• 1 Esta é a terceira vez que estou indo até vós. Por boca de duas ou três testemunhas toda a palavra será estabelecida.
  • 2 Eu vos disse anteriormente e vos predigo, como quando estava presente, uma segunda vez; e, estando ausente agora, eu escrevo aos que antes pecaram e a todos os outros, que, se for novamente, não lhes pouparei;
  • 3 Uma vez que buscais uma prova de Cristo que fala em mim, o qual não é fraco para convosco, mas é poderoso entre vós.
  • 4 Porque apesar de ter sido crucificado na fraqueza, contudo vive pelo poder de Deus. Porque nós também somos fracos nele, mas viveremos com ele pelo poder de Deus em vós.
  • 5 Examinai-vos a vós mesmo se estais na fé; provai-vos a vós mesmos. Ou não vos conheceis a vós mesmos, de que Jesus Cristo está em vós? A menos que estejais reprovados.
  • 6 Mas espero que saibais que nós não somos reprovados.

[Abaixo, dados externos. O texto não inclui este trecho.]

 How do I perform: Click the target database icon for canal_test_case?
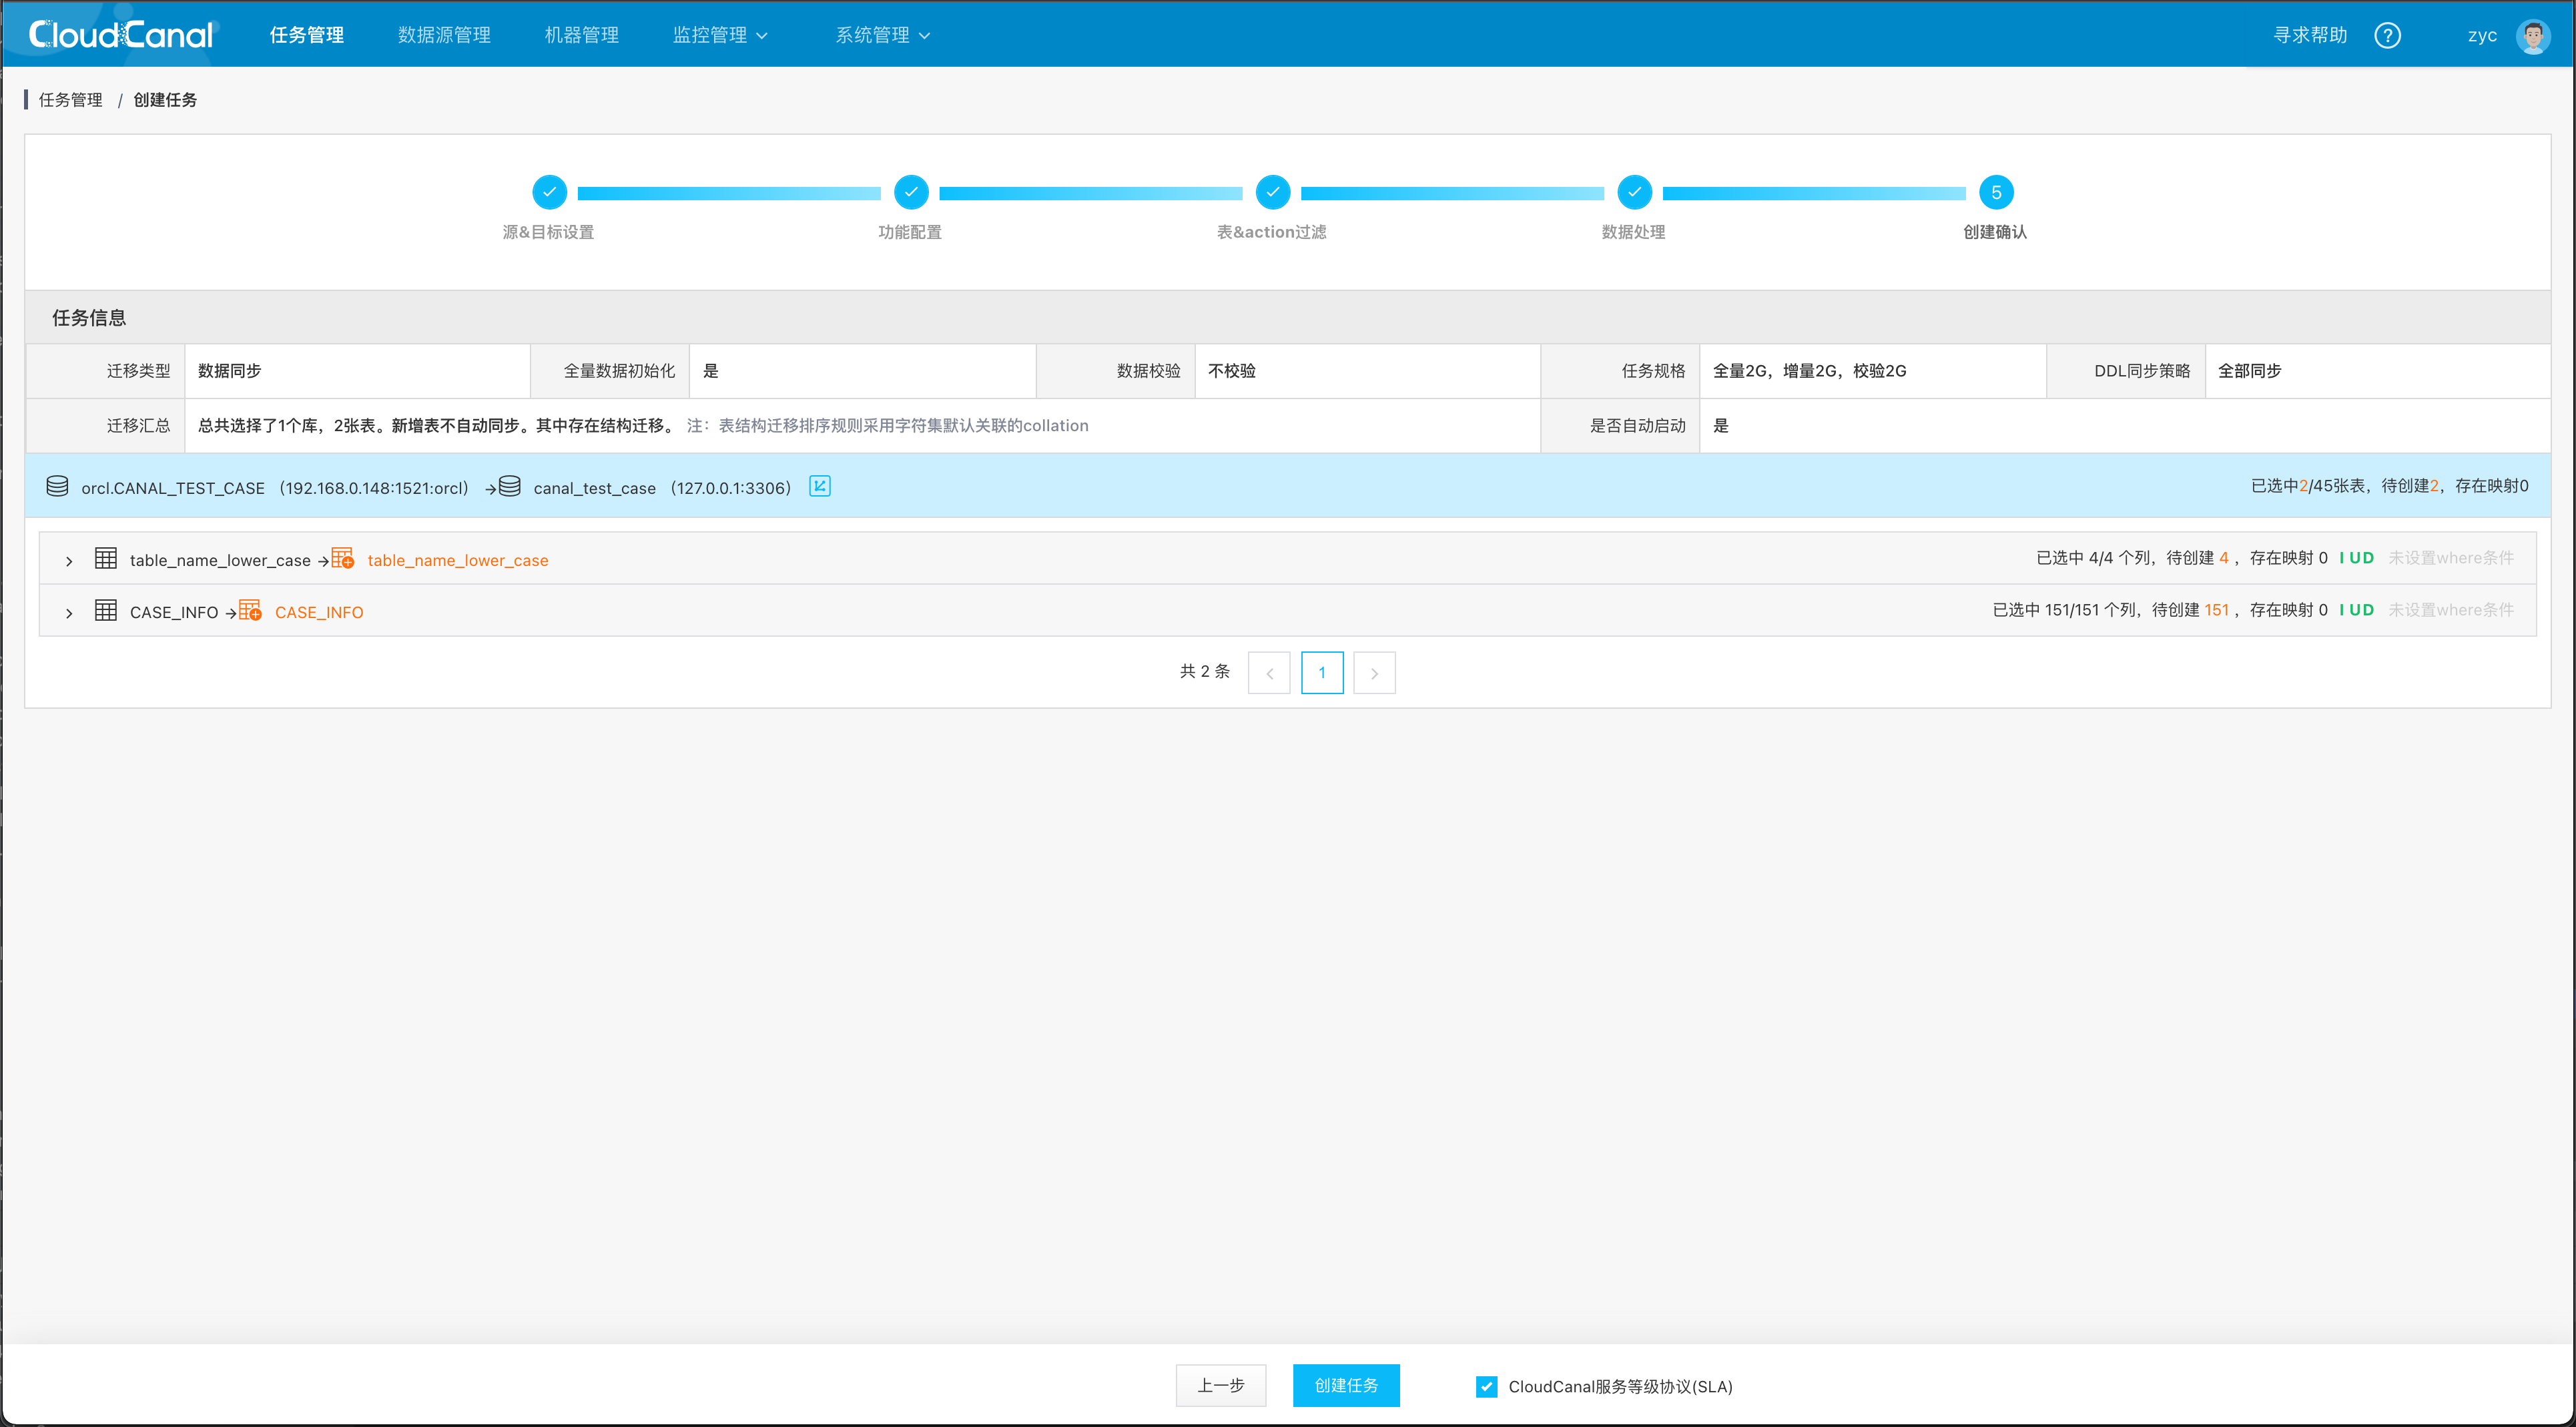(x=510, y=487)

  • 7 Ora, eu rogo a Deus que não façais nenhum mal, não para que nós pareçamos aprovados, mas para que vós façais o que é honesto, embora nós sejamos como reprovados.

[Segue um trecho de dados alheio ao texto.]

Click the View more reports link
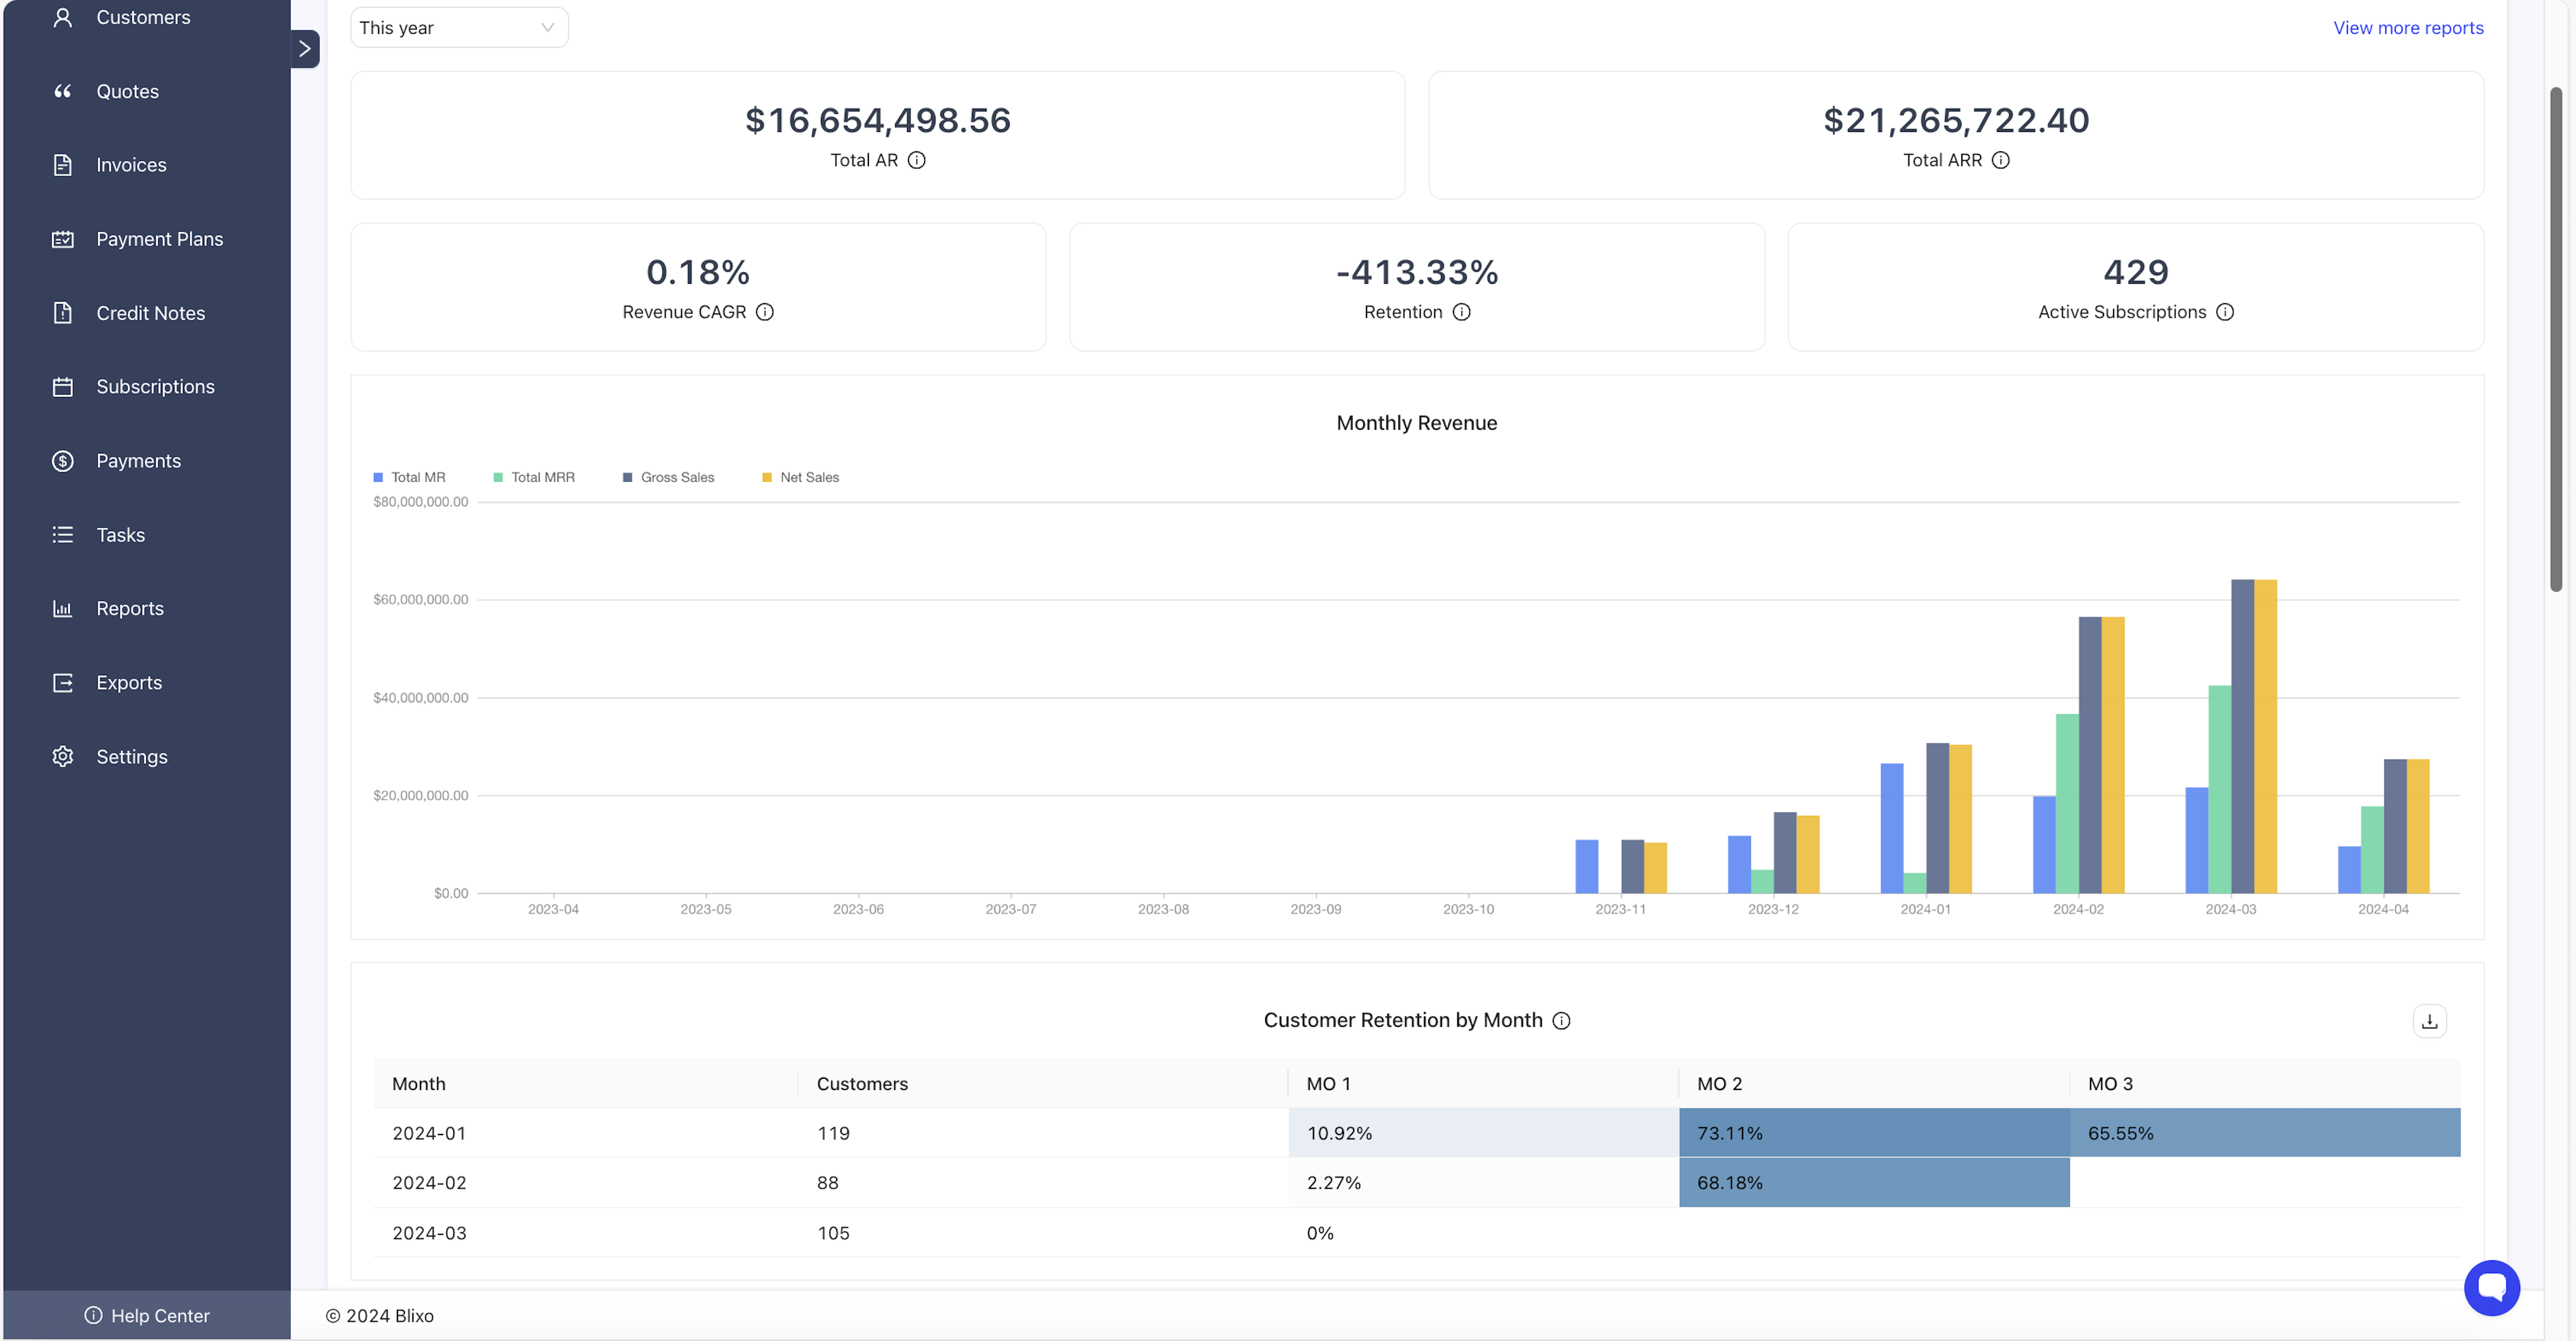This screenshot has width=2576, height=1341. (2407, 27)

  • 8 Porque nada podemos fazer contra a verdade, senão pela verdade.
  • 9 Porque nos alegramos quando estamos fracos, e vós estais fortes; e desejamos também por isto, a vossa perfeição.

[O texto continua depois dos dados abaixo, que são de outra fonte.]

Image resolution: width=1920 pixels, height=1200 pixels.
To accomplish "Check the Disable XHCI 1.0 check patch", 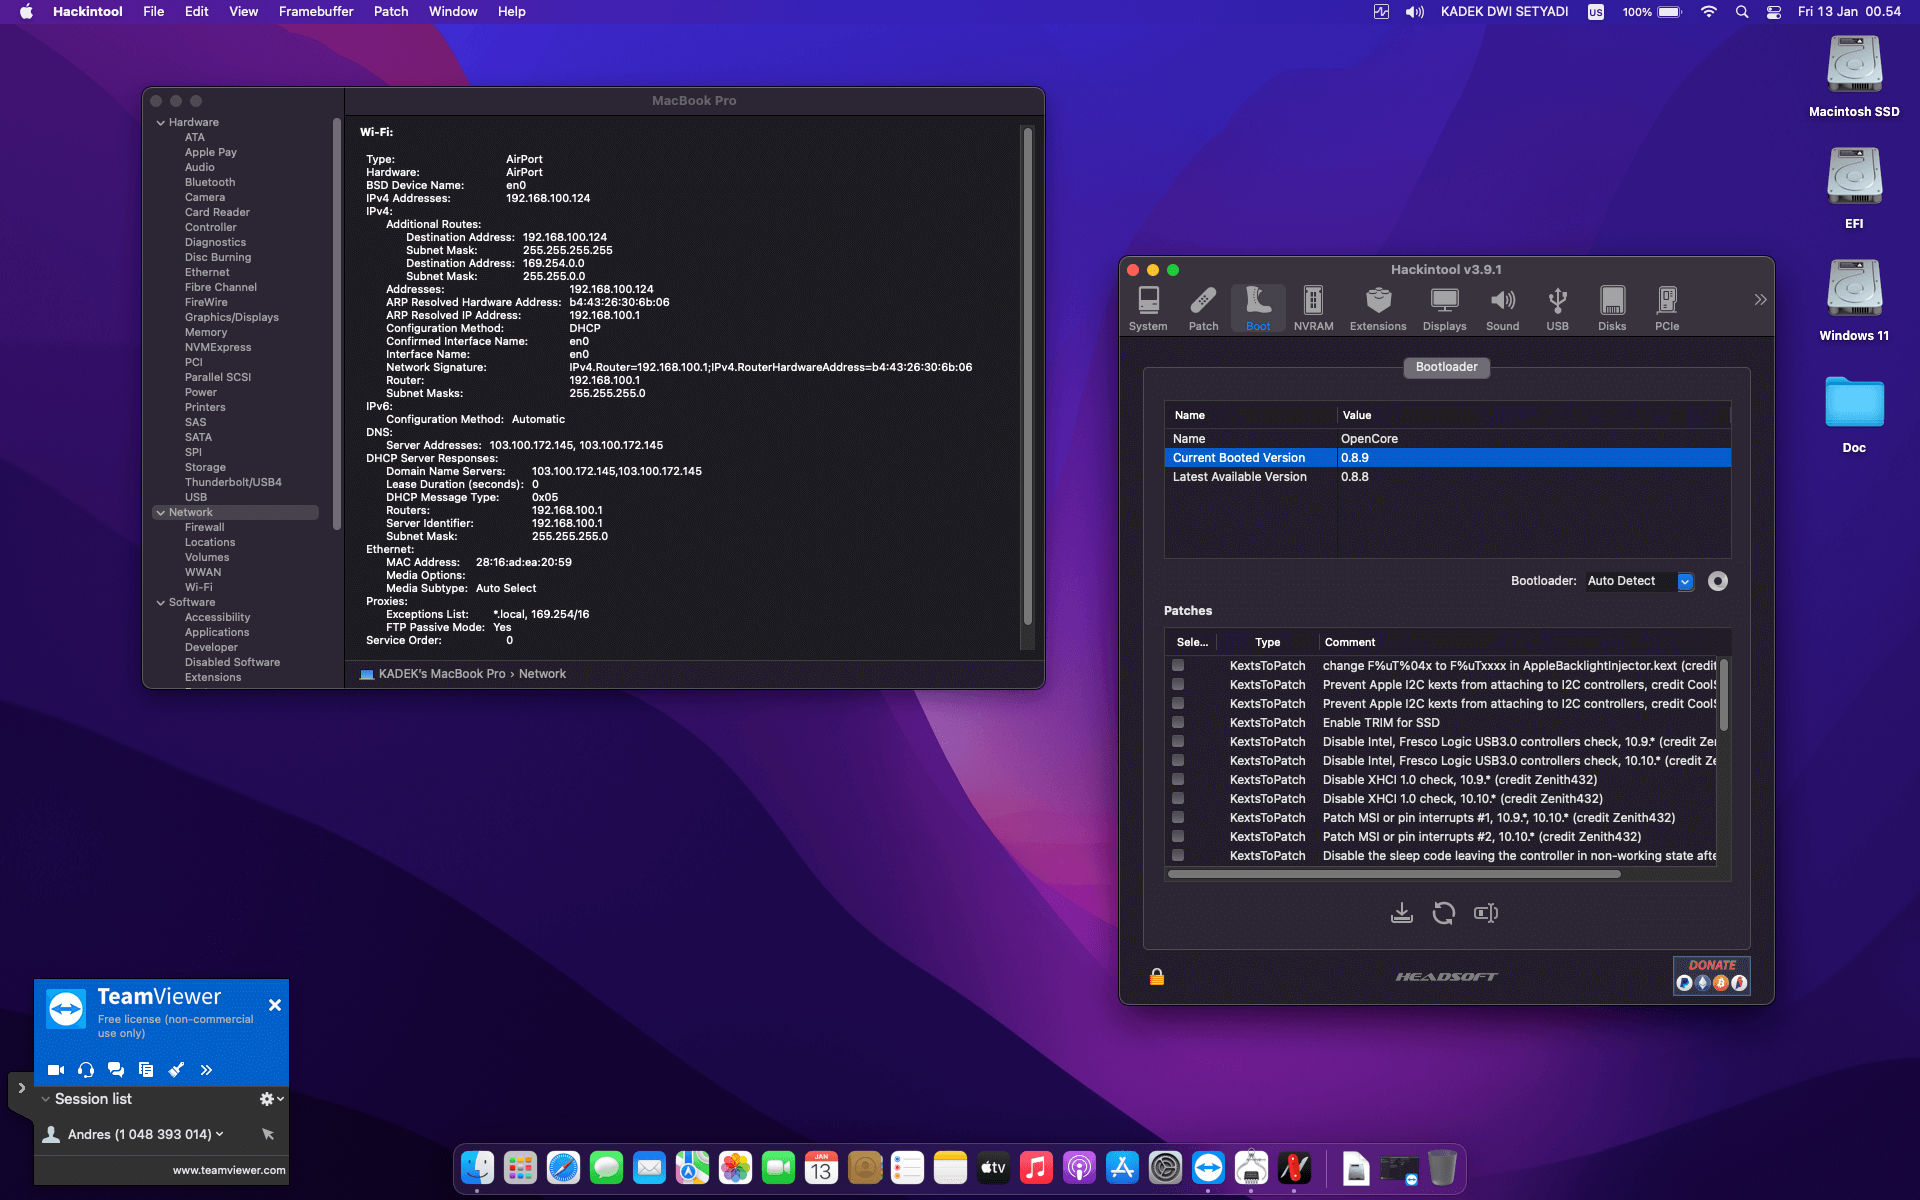I will click(1176, 778).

  • 10 Portanto, eu escrevo estas coisas estando ausente, para que, estando presente, não use de severidade, segundo o poder que o Senhor me tem dado para a edificação, e não para a destruição.
  • 11 Finalmente, irmãos, adeus. Sede perfeitos, sede de bom conforto, sede de uma só mente, vivei em paz, e o Deus de amor e de paz será convosco.
  • 12 Saudai-vos uns aos outros com ósculo santo.
  • 13 Todos os santos vos saúdam.
  • 14 A graça do Senhor Jesus Cristo, e o amor de Deus, e a comunhão do Espírito Santo sejam com todos vós. Amém.

Versículos 1-6. O apóstolo ameaça os ofensores obstinados; 7-10: Ora por sua reforma; 11-14: E termina a epístola com uma saudação e uma bênção.

Vv. 1-6. Mesmo que o método da graça de Deus seja suportar por muito tempo os pecadores, não os tolerará para sempre; finalmente virá e não perdoará aos que continuam obstinados e impenitentes. Cristo, em sua crucificação, parecia somente um homem fraco e indefeso, mas a sua ressurreição e vida demonstraram o seu poder divino. Assim, por mais vis e desprezíveis que os apóstolos parecessem diante do mundo, não obstante, como instrumentos manifestavam o poder de Deus. Eles devem provar seus temperamentos, conduta e experiências, como o ouro é provado ou testado pela pedra de toque. Podiam mostrar que não eram reprovados por Cristo. Poderiam saber se Cristo estava ou não neles pela influência, pela graça e pela morada de seu Espírito, e por seu reino estabelecido em seus corações. Perguntemos às nossas almas; somos cristãos verdadeiros ou somos enganadores? A menos que Cristo esteja em nós por seu Espírito, e também o poder de seu amor, a nossa fé está morta, e ainda estamos reprovados por nosso Juiz.

Vv. 7-10. O mais desejável que podemos pedir a Deus é sermos resguardados do pecado, que não façamos o mal. Precisamos orar muito mais para não fazermos o mal, do que para não sofrermos o mal. O apóstolo não só deseja que eles sejam resguardados do pecado, mas que também cresçam em graça e santidade. Devemos orar fervorosamente a Deus por aqueles a quem admoestamos, para que deixem de fazer o mal e aprendam a fazer o bem; devemos nos alegrar pelos outros que são fortes na graça de Cristo, ainda que possam ser o meio de demonstrar nossa própria fraqueza. Oremos também para que possamos usar adequadamente todos os nossos talentos.

Vv. 11-14. Aqui há várias exortações boas. Deus é o Autor da paz e o Amante da harmonia; Ele tem nos amado, e quer estar em paz conosco. Que o nosso objetivo constante seja andar de tal forma que a separação de nossos amigos seja somente por um tempo, e para que possamos nos reunir naquele mundo feliz onde não haverá separação. Deseja que eles participem de todos os benefícios que Cristo tem adquirido, de sua graça e favor gratuitos, que o Pai tem proposto por seu próprio amor, e que o Espírito Santo aplica e outorga.